## Task instructions
Filter these entries so that only lines with the word "Toggle" remain.

Records drawn from a dataset:
=== Section Start ===

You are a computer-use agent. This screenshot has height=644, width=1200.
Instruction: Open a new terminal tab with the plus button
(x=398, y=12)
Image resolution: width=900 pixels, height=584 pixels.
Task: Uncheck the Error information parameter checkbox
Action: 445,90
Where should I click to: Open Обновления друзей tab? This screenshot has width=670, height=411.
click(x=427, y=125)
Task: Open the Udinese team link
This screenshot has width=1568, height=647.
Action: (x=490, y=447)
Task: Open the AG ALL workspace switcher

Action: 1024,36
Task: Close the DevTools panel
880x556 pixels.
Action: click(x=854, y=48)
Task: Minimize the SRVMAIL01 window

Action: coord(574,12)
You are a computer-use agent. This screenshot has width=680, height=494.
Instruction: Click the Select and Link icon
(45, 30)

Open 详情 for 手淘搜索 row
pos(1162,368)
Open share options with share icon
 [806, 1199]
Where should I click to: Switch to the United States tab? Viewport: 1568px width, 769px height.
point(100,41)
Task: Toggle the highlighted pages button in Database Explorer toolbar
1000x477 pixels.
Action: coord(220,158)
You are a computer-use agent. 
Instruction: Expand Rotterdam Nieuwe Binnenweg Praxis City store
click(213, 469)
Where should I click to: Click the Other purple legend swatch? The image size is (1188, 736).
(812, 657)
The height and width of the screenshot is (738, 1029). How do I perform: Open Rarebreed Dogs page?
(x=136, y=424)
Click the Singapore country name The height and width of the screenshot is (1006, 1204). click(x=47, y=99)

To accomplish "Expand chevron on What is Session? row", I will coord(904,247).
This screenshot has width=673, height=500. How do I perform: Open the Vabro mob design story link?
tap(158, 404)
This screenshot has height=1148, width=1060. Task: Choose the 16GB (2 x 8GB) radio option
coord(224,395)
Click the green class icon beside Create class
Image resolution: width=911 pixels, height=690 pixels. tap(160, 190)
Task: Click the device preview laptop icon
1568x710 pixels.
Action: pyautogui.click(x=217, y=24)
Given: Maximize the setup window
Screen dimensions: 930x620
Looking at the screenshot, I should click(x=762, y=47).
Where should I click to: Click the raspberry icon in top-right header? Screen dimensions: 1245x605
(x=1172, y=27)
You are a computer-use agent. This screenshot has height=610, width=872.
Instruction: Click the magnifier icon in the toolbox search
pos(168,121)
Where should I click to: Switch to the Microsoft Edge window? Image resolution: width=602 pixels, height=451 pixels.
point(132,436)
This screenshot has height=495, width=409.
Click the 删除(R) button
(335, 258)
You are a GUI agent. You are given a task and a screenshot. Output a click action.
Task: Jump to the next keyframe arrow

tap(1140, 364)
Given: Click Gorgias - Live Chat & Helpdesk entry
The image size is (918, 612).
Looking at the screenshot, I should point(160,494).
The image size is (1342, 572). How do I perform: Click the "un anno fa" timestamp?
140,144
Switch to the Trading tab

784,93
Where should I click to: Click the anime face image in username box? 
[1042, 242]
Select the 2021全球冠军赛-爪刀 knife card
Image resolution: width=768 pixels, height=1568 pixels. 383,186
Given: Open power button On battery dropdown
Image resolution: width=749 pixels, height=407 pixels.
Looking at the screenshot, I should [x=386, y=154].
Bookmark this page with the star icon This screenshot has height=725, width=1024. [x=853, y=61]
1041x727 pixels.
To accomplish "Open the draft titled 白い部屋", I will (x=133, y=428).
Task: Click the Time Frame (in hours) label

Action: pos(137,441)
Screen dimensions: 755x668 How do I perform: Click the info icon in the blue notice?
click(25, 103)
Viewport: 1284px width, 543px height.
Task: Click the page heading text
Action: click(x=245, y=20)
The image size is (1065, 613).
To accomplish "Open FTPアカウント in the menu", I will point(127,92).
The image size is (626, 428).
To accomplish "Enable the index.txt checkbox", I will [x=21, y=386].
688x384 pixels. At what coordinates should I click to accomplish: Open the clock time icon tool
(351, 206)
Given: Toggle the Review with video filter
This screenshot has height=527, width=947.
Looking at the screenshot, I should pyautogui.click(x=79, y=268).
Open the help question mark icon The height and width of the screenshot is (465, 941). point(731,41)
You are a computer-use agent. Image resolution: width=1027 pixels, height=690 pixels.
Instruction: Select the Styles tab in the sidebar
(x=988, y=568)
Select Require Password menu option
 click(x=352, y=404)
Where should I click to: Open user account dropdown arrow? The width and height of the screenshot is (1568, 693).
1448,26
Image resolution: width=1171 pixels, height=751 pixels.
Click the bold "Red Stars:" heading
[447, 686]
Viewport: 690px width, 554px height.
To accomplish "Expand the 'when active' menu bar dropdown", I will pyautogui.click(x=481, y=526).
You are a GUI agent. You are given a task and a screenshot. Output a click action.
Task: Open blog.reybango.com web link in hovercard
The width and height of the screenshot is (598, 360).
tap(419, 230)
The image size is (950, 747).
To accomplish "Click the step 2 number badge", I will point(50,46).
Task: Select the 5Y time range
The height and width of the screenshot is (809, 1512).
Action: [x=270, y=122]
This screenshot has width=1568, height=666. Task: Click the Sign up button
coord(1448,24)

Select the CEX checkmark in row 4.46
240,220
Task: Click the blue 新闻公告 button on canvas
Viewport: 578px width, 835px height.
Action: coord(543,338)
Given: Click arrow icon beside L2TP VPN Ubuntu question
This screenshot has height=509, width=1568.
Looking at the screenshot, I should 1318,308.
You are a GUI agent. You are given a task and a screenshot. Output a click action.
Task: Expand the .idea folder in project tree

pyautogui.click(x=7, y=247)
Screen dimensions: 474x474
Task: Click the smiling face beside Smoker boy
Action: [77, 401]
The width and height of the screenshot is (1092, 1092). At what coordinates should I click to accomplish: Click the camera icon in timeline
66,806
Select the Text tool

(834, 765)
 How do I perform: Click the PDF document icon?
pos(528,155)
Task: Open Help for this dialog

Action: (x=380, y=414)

=== Section End ===

## Output
Task: Toggle the highlighted pages button in Database Explorer toolbar
Given: Toggle the Review with video filter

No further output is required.